On Oct. 21, 2015, Lam Research announced it would acquire KLA-Tencor for $67.02 per share. The deal was valued at $10 billion. The combined company would have about $8.7 billion in revenue and was expected to realize $250 million in annualized cost synergies within 18 to 24 months of the deal's close. By 2020, it was estimated the combined company would generate $600 million in incremental revenue.
But after multiple inquiries by the U.S. Department of Justice, Lam Research decided to call the deal off.
Investors really liked this deal because it would have combined two of the best-managed semiconductor equipment companies in the world. KLAC is the world leader in yield monitoring and process control systems, while Lam is the leader in etch. In 2011, Lam acquired Novellus and really built a powerhouse semiconductor etch business.
As semiconductor dimensions continue to get impossibly small, with some customers moving to leading-edge 10-nanometer line widths, the merger would have created one company that could supply two of the most critically important technologies to semiconductor makers. After a wafer is etched with Lam's CVD (chemical vapor deposition) process, it is inspected for defects with KLAC's inspection equipment. The combined company would have given Applied Materials (AMAT) a real run for its money.
KLAC reported fiscal 2016 revenue of $2.9 billion, up 6%. Sales are expected to grow just 4% in 2017.
On July 28, management guided first-quarter fiscal 2017 revenue to a range of $1.55 billion to $1.70 billion versus the consensus of $1.59 billion. The company sees earnings per share of $1.67 to $1.87 and a non-GAAP operating margin of 23.2%.
Without the Lam acquisition, KLAC can continue to successfully trudge along by itself in the semi equipment business. Right now, analysts are projecting operating earnings of $4.94 for 2017 and $5.22 for next year. The company pays a 3% dividend. Historically, KLAC trades between 14x and 17x forward estimates.
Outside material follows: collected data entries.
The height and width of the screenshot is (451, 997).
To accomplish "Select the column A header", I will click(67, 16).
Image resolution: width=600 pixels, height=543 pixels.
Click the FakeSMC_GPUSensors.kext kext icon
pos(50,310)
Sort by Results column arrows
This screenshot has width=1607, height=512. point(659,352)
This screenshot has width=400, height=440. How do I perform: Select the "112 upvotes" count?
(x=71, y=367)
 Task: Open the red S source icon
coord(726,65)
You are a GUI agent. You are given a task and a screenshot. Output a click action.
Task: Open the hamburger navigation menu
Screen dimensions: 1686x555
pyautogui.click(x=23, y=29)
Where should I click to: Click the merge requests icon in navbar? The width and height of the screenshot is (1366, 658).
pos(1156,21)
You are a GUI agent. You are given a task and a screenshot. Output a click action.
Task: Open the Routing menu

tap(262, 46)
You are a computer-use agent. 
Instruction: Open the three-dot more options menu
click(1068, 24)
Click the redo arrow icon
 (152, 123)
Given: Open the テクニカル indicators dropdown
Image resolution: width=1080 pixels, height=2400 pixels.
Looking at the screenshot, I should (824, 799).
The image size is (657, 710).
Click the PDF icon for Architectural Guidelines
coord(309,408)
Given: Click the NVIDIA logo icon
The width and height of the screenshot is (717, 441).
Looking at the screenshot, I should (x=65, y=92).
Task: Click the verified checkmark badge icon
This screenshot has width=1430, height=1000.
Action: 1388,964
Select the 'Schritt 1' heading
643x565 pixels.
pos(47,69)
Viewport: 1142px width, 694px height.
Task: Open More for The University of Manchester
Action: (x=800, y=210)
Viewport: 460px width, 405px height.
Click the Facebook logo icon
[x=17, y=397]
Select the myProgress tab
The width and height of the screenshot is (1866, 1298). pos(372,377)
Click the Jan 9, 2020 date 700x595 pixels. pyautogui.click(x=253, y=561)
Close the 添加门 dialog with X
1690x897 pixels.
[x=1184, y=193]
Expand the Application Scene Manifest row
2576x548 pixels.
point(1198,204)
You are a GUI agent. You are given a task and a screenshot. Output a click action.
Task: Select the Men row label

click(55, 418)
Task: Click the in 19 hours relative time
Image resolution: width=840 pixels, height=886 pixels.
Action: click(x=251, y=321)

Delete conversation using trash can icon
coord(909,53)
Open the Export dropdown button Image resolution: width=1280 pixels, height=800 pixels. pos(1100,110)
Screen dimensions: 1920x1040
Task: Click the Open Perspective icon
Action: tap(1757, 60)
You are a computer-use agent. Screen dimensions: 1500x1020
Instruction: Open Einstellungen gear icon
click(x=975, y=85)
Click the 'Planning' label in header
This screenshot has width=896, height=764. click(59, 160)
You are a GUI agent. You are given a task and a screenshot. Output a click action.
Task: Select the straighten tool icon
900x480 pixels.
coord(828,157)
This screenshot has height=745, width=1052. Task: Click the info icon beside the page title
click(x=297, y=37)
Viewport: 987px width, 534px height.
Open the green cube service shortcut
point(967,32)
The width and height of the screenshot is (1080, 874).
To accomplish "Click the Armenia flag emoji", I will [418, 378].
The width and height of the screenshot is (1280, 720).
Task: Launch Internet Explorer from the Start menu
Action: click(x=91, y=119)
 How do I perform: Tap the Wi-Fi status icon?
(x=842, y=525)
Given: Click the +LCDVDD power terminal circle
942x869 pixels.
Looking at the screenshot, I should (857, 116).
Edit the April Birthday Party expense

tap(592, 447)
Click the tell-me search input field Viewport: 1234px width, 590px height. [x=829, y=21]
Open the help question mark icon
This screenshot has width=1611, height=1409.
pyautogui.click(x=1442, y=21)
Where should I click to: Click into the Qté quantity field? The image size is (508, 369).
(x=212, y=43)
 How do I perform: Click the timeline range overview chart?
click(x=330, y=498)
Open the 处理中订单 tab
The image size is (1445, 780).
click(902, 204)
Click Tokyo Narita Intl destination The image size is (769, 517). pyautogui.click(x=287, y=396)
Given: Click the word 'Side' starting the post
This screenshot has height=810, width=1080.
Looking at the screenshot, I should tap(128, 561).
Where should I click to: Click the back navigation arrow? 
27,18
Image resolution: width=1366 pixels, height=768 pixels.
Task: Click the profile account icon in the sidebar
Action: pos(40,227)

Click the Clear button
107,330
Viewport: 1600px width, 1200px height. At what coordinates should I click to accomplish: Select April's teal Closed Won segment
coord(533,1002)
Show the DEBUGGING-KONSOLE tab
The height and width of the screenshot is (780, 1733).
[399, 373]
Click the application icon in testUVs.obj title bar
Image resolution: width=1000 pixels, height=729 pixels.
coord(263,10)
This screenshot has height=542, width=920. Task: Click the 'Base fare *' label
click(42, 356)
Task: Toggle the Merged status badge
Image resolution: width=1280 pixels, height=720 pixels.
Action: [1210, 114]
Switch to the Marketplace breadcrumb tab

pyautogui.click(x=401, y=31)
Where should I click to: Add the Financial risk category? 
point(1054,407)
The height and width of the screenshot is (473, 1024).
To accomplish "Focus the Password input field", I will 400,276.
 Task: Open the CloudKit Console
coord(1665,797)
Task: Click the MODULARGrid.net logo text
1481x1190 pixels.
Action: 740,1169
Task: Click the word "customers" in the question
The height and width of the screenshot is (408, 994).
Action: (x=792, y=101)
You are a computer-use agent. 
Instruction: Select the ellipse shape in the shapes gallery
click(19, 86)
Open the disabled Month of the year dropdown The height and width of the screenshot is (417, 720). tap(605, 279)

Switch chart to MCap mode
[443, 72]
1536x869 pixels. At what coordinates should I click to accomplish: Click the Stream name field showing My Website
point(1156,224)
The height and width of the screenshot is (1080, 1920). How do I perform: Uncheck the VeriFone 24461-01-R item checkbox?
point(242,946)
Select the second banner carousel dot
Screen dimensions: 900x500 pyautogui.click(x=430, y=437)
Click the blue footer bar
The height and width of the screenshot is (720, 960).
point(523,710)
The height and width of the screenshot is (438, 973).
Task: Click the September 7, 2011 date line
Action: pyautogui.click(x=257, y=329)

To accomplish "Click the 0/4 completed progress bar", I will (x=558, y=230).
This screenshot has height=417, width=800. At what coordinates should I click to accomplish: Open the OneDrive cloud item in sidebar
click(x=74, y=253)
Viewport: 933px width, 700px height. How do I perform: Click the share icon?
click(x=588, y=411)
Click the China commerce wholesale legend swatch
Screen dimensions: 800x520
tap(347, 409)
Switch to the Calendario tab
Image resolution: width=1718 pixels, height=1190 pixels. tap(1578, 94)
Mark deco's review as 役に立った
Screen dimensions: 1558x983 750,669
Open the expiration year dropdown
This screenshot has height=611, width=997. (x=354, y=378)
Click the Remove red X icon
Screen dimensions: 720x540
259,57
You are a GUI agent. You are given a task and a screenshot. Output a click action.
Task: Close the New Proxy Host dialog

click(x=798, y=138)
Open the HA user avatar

I think KLAC will trade in the middle of its historical range because revenue is growing in the middle of the company's long-term range of 5% to 7%. With about 52% market share, it's hard to see KLAC taking any meaningful market share from Applied Materials or Hitachi without Lam. Last year, the company said it took 1% of share from the rest of the industry.
While KLAC has started ramping up its Gen 5 broadband plasma defect inspection equipment, I think most of the new orders will come at the back half of the year. We should see non-GAAP gross margins increase more than 61% as the company ships more of the Gen 5 equipment. Because KLA's equipment is so critical to the semi industry, the company is able to generate margins substantially (20 points) higher than the industry.
Once investors get over the disappointment of the Lam deal, I think the stock can drift toward the mid- $70s as it trades within its historic range.